Posted by Benny Tritsch on April 24, 2007 updated on July 17, 2007

[Introduction] [Test Environment] [Tools and Scripts] [Methodology] [Results] [Conclusions]
[Appendix 1: Performance Counters Used] [Appendix 2: Step-by-Step Description]

Appendix 1: Most Important Performance Counters Analyzed

Terminal Services\Active Sessions: Total number of Terminal Services sessions.

Memory\Committed Bytes: Committed Bytes is the amount of committed virtual memory, in bytes. Committed memory is the physical memory that has space reserved on the disk paging file(s). There can be one or more paging files on each physical drive. This counter displays the last observed value only; it is not an average.

Memory\Available MBytes: Available MBytes is the amount of physical memory, in megabytes, immediately available for allocation to a process or for system use. It is equal to the sum of memory assigned to the standby (cached), free and zero page lists.

Process\Working Set: Working Set is the current size, in bytes, of the Working Set of this process. The Working Set is the set of memory pages touched recently by the threads in the process. If free memory in the computer is above a threshold, pages are left in the Working Set of a process even if they are not in use. When free memory falls below a threshold, pages are trimmed from Working Sets. If they are needed they will then be soft-faulted back into the Working Set before leaving main memory.

Processor\% Processor Time: % Processor Time is the percentage of elapsed time that the processor spends to execute a non-Idle thread. It is calculated by measuring the duration of the idle thread is active in the sample interval, and subtracting that time from interval duration. (Each processor has an idle thread that consumes cycles when no other threads are ready to run). This counter is the primary indicator of processor activity, and displays the average percentage of busy time observed during the sample interval. It is calculated by monitoring the time that the service is inactive and subtracting that value from 100.

System\Processor Queue Length: Processor Queue Length is the number of threads in the processor queue. Unlike the disk counters, this counter shows ready threads only, not threads that are running. There is a single queue for processor time even on computers with multiple processors. Therefore, if a computer has multiple processors, you need to divide this value by the number of processors servicing the workload. A sustained processor queue of less than 10 threads per processor is normally acceptable, dependent of the workload.
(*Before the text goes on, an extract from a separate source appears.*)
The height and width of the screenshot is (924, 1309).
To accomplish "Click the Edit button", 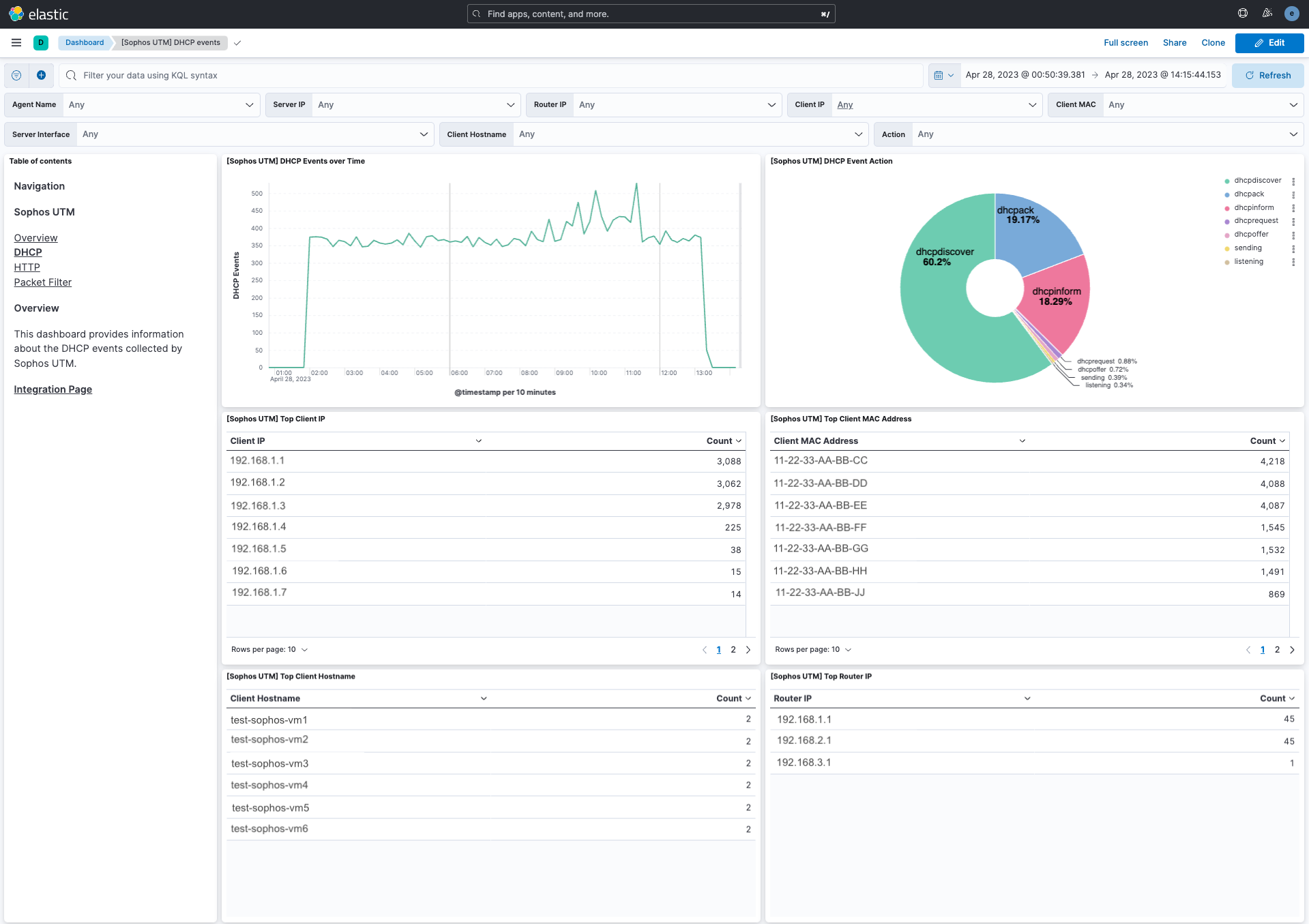I will [1269, 42].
System\Context Switches/sec: Context Switches/sec is the combined rate at which all processors on the computer are switched from one thread to another. Context switches occur when a running thread voluntarily relinquishes the processor, is pre-empted by a higher priority ready thread, or switches between user-mode and privileged (kernel) mode to use an Executive or subsystem service. It is the sum of Thread\\Context Switches/sec for all threads running on all processors in the computer and is measured in numbers of switches. There are context switch counters on the System and Thread objects. This counter displays the difference between the values observed in the last two samples, divided by the duration of the sample interval.